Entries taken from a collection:

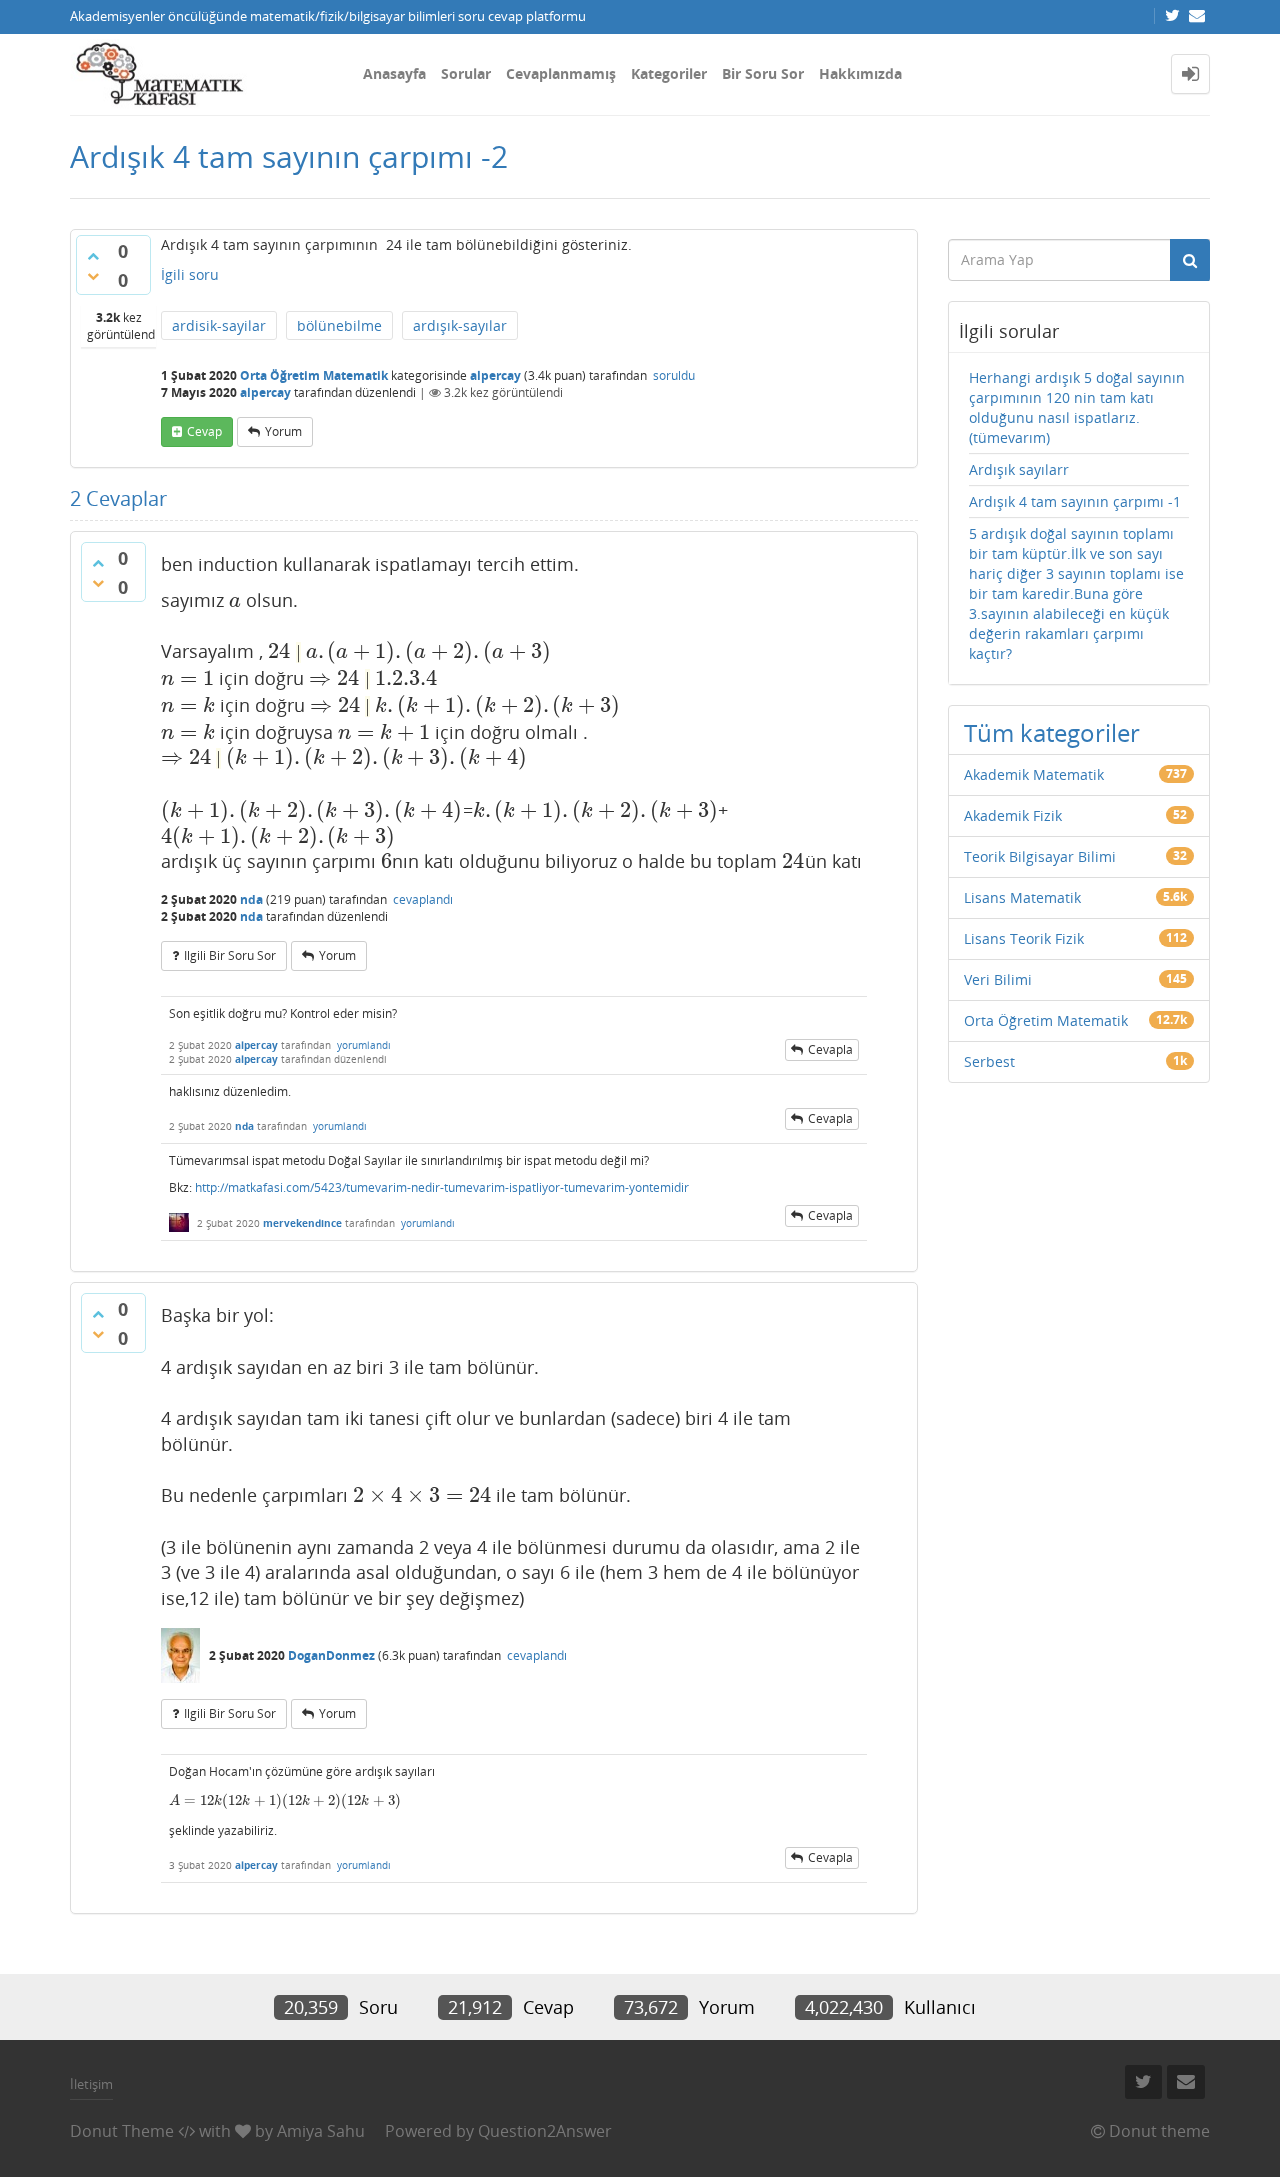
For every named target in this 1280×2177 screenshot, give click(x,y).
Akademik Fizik (1013, 815)
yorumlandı (364, 1045)
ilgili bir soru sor (230, 955)
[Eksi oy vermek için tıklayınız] (93, 276)
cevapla (830, 1049)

## What is expected
In the copy, every entry must appear exactly as written, and no picture may appear.

## Output for this exercise
For every named target in this 1280×2177 screenshot, give click(x,y).
Akademik Fizik (1013, 815)
yorumlandı (364, 1045)
ilgili bir soru sor (230, 955)
[Eksi oy vermek için tıklayınız] (93, 276)
cevapla (830, 1049)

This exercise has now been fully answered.